Asahel Hooker Lewis (Sept. 11, 1810-Sept. 25, 1862) was an American newspaper editor and politician.

He was the youngest son of Elias and Urania (Hooker) Lewis, of Farmington, Connecticut and was born in that town, Sept. 11, 1810.

He graduated from Yale College in 1833 and was a member of Skull and Bones.  After studying Law with Hon. W. L. Stores in Middletown, Connecticut, he removed to Cleveland, Ohio, in 1835, where he was for several years editor of the Cleveland Herald. He afterward
resided in Ravenna, Ohio and had charge of the Ohio Star.

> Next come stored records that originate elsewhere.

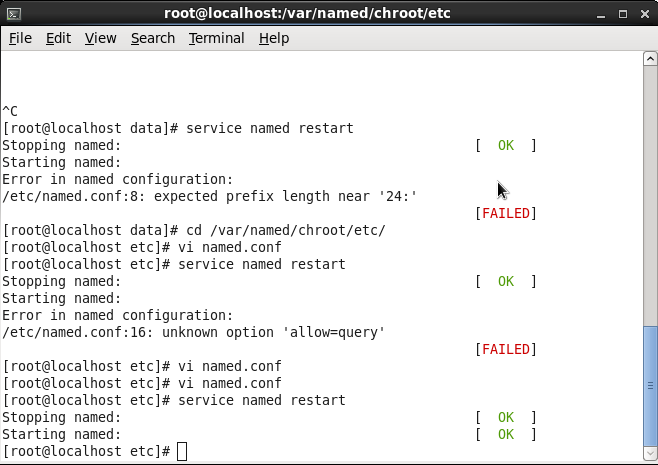Minimize the terminal window
Viewport: 658px width, 465px height.
tap(599, 12)
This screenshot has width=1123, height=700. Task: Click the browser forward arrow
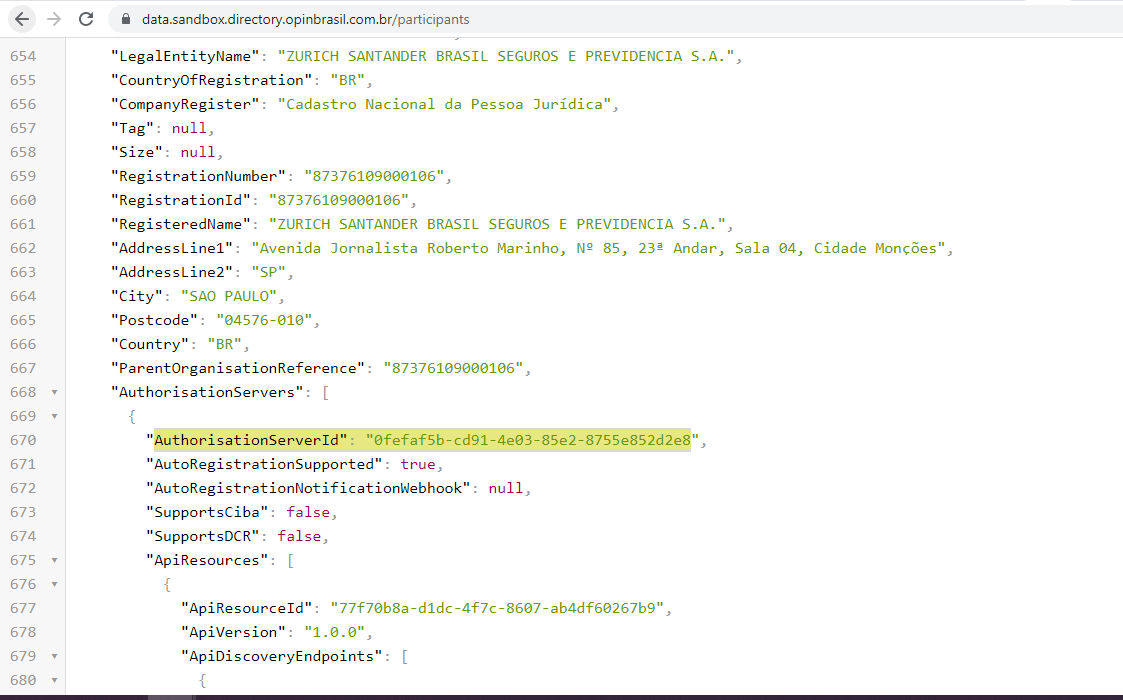(x=54, y=19)

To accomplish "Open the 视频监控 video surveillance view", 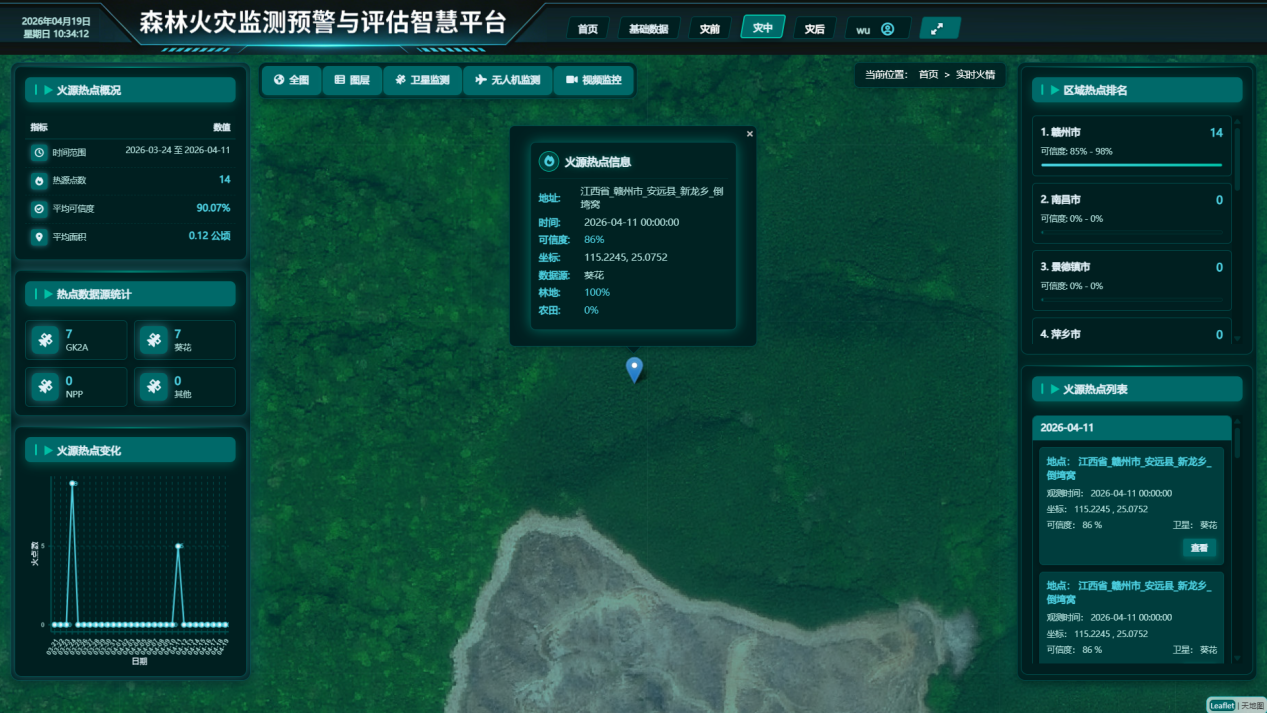I will 594,80.
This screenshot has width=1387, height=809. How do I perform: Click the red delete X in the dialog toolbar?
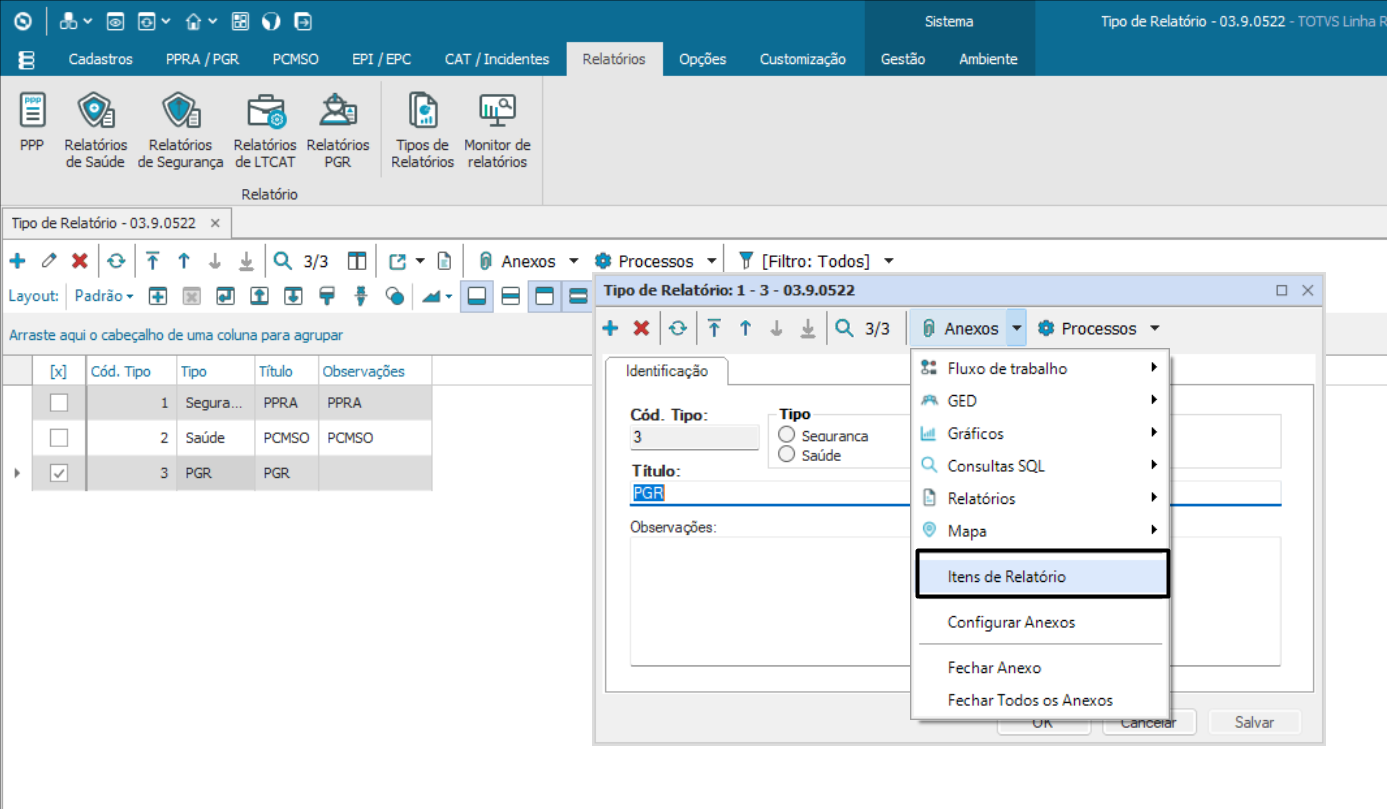click(x=642, y=328)
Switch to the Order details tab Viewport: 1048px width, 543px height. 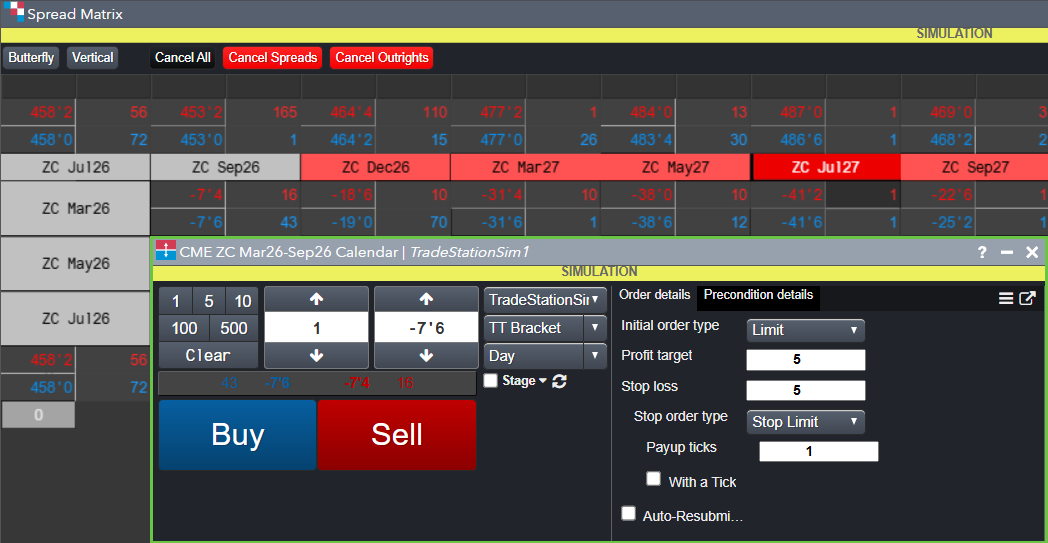655,295
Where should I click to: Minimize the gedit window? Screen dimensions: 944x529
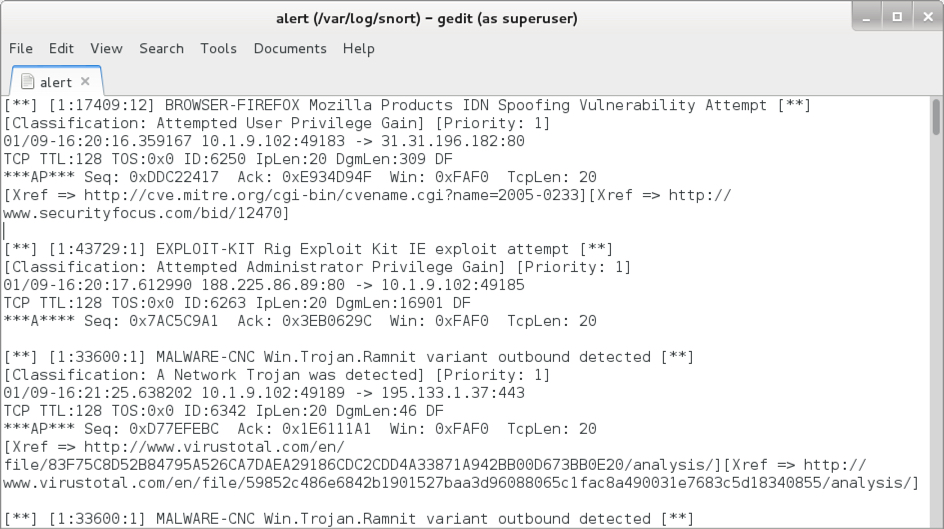867,17

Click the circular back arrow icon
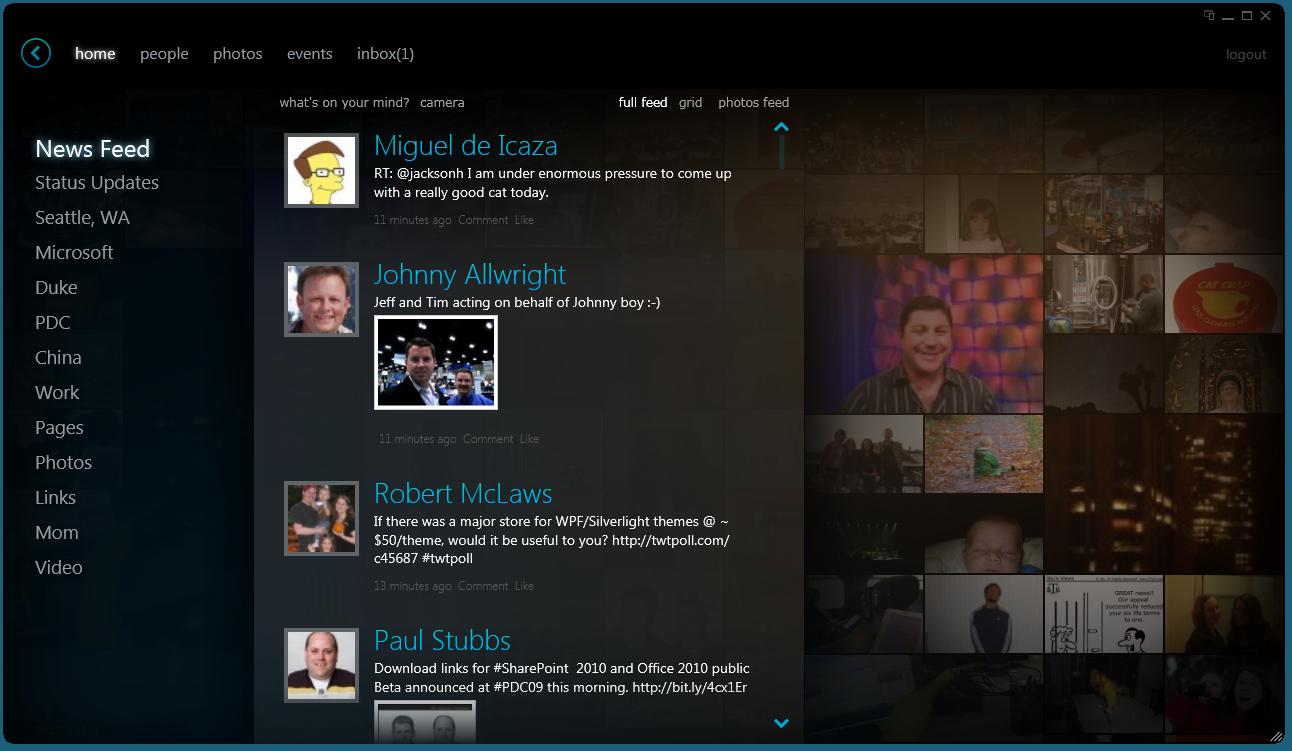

In 1847 and 1848 he represented the counties of Summit and Portage in the Ohio State Legislature—and in 1848 removed to Cincinnati, where he remained eight years, and was associated with Hon. Henry Starr in the practice of Law. Then he removed to Akron, Ohio, and took the editorship of the Beacon, which he retained for a number of years. In the autumn of 1861 he went to St. Louis, and became one of the editors of the Missouri Democrat. His strength was unequal to his arduous labors, and he fell a victim to disease.  He died  in St. Louis, Mo, Sept. 25, 1862, aged 52 years.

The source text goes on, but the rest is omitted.